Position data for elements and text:
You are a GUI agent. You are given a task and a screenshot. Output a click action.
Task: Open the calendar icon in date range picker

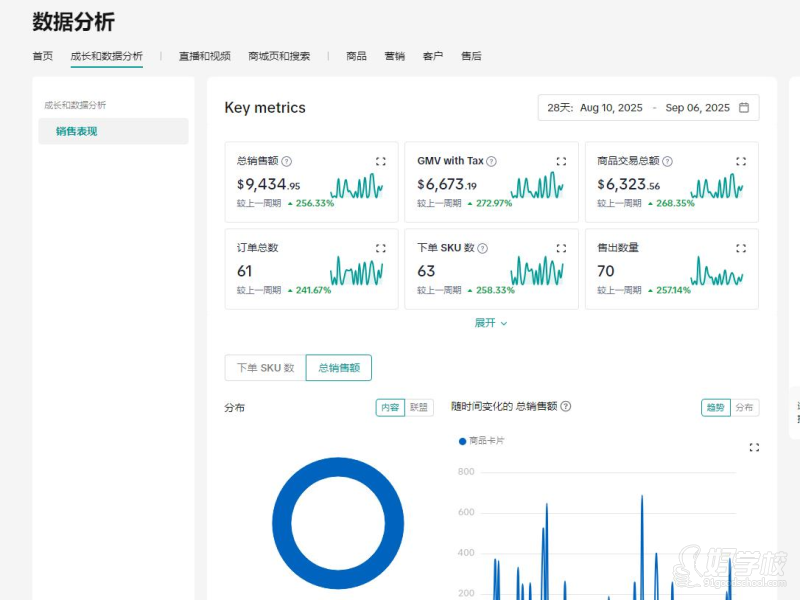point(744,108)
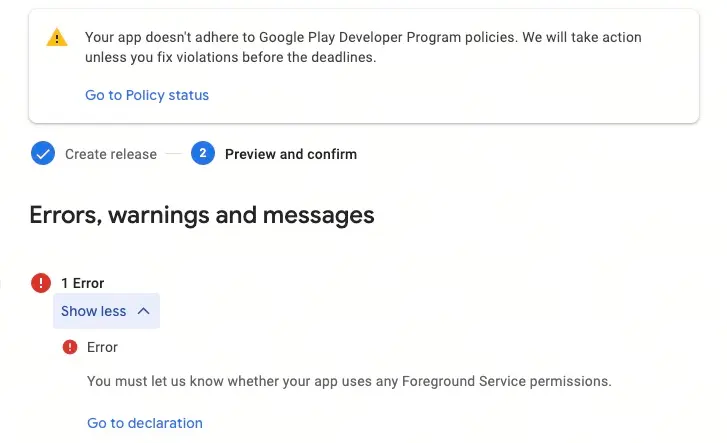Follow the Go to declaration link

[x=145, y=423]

**The exercise**
Copy out the listing above line for line, leaving out the pictures.

**Solution to this exercise**
You are a GUI agent. You are given a task and a screenshot. Output a click action.
Task: Open the calendar icon in date range picker

point(744,108)
Follow the Go to declaration link

[x=145, y=423]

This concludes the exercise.